The tradeoff is documentation density. When something goes wrong, nginx has fifteen years of Stack Overflow answers and a directive-by-directive manual that is exhaustive. Caddy’s documentation is good and improving, but the community breadth is thinner. For solo operators who want things to work without ongoing configuration maintenance, that tradeoff clearly favors Caddy.

# /etc/caddy/Caddyfile
# Replace errors.example.com with your actual domain.
# Caddy provisions and renews the certificate automatically.

errors.example.com {
    # Forward all traffic to urgentry
    reverse_proxy localhost:8000 {
        # Pass real client IP
        header_up X-Forwarded-For {remote_host}
        header_up X-Forwarded-Proto {scheme}

        # Upstream timeouts
        transport http {
            dial_timeout         10s
            response_header_timeout 120s
        }
    }

    # Enforce maximum request body size (matches nginx recommendation)
    request_body {
        max_size 20MB
    }

    # Encode response bodies (not request bodies -- Caddy does not
    # decompress incoming gzip-encoded bodies by default, which is correct)
    encode zstd gzip

    # Security headers
    header {
        Strict-Transport-Security "max-age=15768000"
        X-Content-Type-Options nosniff
        X-Frame-Options DENY
        -Server
    }
}

Directive-by-directive notes

reverse_proxy localhost:8000 is the core directive. Caddy sets X-Forwarded-For, X-Forwarded-Proto, and X-Real-IP by default on proxied requests. The explicit header_up directives above make those values explicit rather than relying on defaults, which is good practice when the config is the documentation.

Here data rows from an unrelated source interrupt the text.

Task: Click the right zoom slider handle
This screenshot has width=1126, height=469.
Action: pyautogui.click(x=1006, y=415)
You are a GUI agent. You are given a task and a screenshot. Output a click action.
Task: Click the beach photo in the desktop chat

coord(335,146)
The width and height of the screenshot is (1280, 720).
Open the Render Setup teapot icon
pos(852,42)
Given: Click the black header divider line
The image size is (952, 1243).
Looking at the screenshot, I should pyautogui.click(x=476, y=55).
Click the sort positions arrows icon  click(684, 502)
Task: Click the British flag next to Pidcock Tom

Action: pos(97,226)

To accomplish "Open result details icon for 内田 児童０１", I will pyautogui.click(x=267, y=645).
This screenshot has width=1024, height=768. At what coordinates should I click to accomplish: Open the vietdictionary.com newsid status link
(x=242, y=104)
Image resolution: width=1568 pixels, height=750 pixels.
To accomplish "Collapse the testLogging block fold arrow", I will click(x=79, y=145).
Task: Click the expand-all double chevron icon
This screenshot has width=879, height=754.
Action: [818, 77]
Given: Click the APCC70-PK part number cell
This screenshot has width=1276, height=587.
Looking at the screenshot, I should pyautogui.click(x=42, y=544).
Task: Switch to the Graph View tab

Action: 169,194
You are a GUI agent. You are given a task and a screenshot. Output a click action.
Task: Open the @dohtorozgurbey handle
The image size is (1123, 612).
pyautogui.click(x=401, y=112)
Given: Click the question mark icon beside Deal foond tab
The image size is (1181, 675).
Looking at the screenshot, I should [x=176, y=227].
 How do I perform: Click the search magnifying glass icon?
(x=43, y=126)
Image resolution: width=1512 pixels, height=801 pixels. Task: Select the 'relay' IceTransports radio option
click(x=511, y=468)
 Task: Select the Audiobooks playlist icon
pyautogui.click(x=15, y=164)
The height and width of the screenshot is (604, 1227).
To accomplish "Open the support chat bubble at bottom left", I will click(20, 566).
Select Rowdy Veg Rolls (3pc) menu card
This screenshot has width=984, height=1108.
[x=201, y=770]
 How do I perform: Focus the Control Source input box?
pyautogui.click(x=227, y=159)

request_body max_size 20MB enforces the upstream body limit. Caddy does not have a global default for this in the way nginx has client_max_body_size; without this directive, Caddy passes request bodies of any size to the upstream. Set it.

encode zstd gzip enables response compression. This compresses what urgentry sends back to the browser. It does not touch incoming request bodies, which means the SDK’s compressed envelopes pass through to urgentry correctly. Caddy does not have a gunzip-on-ingest feature to disable; this is the correct default behavior.

response_header_timeout 120s covers the server-sent event case. Caddy’s transport http block gives per-upstream transport settings. The response_header_timeout is the time to wait for the upstream to begin sending response headers; once the SSE connection is established, that clock resets. For the live issues feed, you may want to raise this further or add a keep_alive block to the transport.

Running Caddy as a systemd service

apt install caddy
# Or install from caddy.community/download for the latest build
systemctl enable --now caddy
caddy validate --config /etc/caddy/Caddyfile
systemctl reload caddy

Caddy stores ACME state (certificates, account keys) in /var/lib/caddy/.local/share/caddy by default. Include that path in any backup scheme.

Traefik

Traefik is the natural choice when you already run urgentry under Docker Compose and want routing without a separate proxy config file. Traefik reads Docker labels from your Compose services and builds its routing table dynamically. Add a label, restart the container, the route appears. Remove the label, the route disappears. There is no nginx config to edit, no Caddy file to reload manually.

The tradeoff: Traefik configuration spans two surfaces. The static configuration (entrypoints, certificate resolvers, Docker provider) lives in a file or environment variable block. The dynamic configuration (routing rules, middlewares, service definitions) lives in container labels. Debugging requires reading both together, which is less immediate than reading a single Caddyfile.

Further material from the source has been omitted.